• _JOB_: Copy the items below character for character, starting at the line that contains "View ADANDE Charbel" and stopping after the line that contains "Action: [127, 80]", with both of those lines included.

• _TASK DATA_:
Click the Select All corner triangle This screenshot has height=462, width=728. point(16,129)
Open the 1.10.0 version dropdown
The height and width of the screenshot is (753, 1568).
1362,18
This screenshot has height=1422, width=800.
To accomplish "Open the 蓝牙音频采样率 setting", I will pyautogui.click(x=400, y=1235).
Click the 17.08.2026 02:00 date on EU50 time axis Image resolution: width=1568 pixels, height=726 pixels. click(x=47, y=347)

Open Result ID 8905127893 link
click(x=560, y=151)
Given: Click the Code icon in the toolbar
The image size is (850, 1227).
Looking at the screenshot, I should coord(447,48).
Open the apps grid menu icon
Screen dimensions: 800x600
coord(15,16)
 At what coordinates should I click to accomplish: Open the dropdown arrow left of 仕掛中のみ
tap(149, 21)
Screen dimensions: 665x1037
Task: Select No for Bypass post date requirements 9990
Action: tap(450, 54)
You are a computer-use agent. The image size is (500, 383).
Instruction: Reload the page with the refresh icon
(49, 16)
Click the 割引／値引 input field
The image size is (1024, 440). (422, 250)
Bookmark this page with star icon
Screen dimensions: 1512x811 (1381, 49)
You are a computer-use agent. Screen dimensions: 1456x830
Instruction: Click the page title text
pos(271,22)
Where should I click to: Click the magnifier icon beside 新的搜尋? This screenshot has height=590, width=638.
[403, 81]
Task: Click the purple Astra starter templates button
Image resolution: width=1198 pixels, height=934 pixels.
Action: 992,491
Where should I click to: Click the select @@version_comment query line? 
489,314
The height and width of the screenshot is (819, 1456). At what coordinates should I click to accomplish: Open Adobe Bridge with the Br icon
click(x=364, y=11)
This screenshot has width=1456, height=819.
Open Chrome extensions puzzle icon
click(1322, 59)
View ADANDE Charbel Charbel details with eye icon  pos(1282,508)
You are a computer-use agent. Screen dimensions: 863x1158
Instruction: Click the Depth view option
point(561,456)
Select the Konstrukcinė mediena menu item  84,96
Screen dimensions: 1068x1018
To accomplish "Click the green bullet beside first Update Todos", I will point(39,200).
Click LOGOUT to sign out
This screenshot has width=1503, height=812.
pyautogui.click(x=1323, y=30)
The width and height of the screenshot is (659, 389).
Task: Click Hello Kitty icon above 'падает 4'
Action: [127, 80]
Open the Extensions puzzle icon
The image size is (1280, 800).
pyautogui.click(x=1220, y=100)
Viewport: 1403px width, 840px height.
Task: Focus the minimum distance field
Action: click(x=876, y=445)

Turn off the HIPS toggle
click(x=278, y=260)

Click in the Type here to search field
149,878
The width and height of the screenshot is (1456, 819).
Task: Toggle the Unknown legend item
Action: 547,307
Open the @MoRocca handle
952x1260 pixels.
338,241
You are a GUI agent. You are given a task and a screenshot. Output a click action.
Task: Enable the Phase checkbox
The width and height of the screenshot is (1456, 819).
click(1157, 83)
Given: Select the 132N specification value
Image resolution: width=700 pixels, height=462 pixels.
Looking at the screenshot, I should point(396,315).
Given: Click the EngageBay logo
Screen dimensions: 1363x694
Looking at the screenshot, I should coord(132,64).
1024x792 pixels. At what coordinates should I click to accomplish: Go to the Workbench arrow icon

• _CORRECT RESULT_:
View ADANDE Charbel Charbel details with eye icon  pos(1282,508)
You are a computer-use agent. Screen dimensions: 863x1158
Instruction: Click the Depth view option
point(561,456)
Select the Konstrukcinė mediena menu item  84,96
Screen dimensions: 1068x1018
To accomplish "Click the green bullet beside first Update Todos", I will point(39,200).
Click LOGOUT to sign out
This screenshot has width=1503, height=812.
pyautogui.click(x=1323, y=30)
The width and height of the screenshot is (659, 389).
Task: Click Hello Kitty icon above 'падает 4'
Action: [127, 80]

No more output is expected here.